The Environmental Protection Agency's (EPA's) efforts to implement provisions of the 1977 Clean Air Act Amendments aimed at preventing the significant deterioration (PSD) of air quality in clean air areas of the nation have quickly become the subject of a number of lawsuits. The first set of issues in this groundswell of litigation involves the date upon which the new PSD preconstruction review requirements contained in §165 of the amended Act became effective.1 Adopting a controversial interpretation of the statute, EPA has determined that §165 did not become immediately effective when the amendments were signed into law on August 7, 1977. Instead, the agency has decided, the review requirements in the amendments will apply only to facilities that did not obtain PSD construction permits under the preexisting EPA regulations before March 1, 1978, or upon which construction does not commence prior to March 19, 1979.
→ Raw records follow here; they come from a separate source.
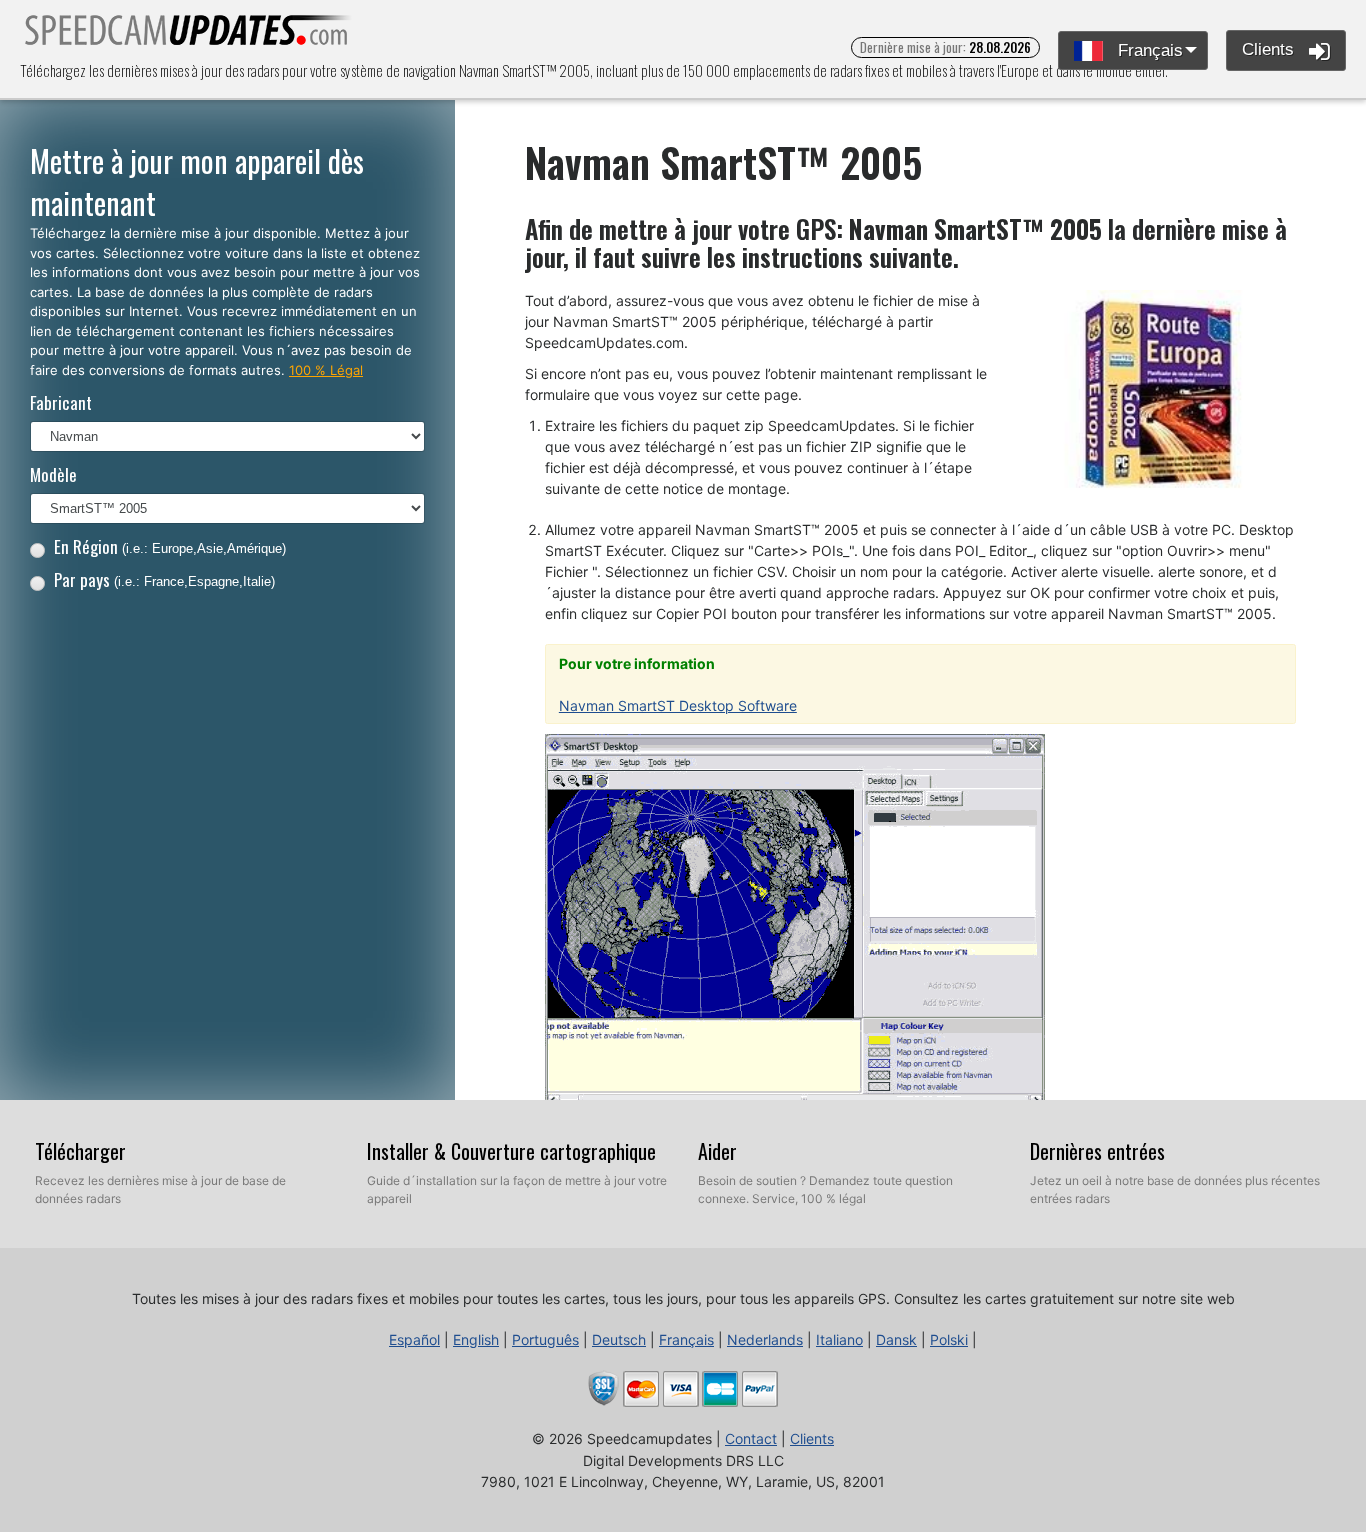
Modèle (53, 474)
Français (1148, 50)
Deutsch (619, 1339)
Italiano (839, 1339)
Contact (751, 1438)
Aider (717, 1151)
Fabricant (61, 402)
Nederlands (765, 1339)
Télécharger (80, 1151)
Several environmental groups have challenged EPA's timing decision, charging that it flies in the face of the express language of §165(a) and will allow more than 100 new major industrial facilities to be constructed in clean air areas without complying with the strict new preconstruction review safeguards of the 1977 Amendments. The result, they assert, will be a greater level of emissions from particular plants in many PSD areas than would be allowed under the current statutory provisions, and a consequent lessening of the potential for future industrial growth in these areas as the maximum ambient pollution levels allowable under the Act are approached at an accelerated rate. Industrial parties, on the other hand, generally agree with EPA's assessment that immediate application of §165 was not statutorily required and would have produced highly disruptive economic effects. Judicial resolution of this dispute will involve an analysis of apparently inconsistent statutory provisions and a synthesis of contrary indications of intent in the legislative history of the 1977 Amendments. It will also undoubtedly include at least some tacit assessment and balancing of the practical environmental and economic effects of immediate as compared to delayed application of the new preconstruction review rquirements of §165.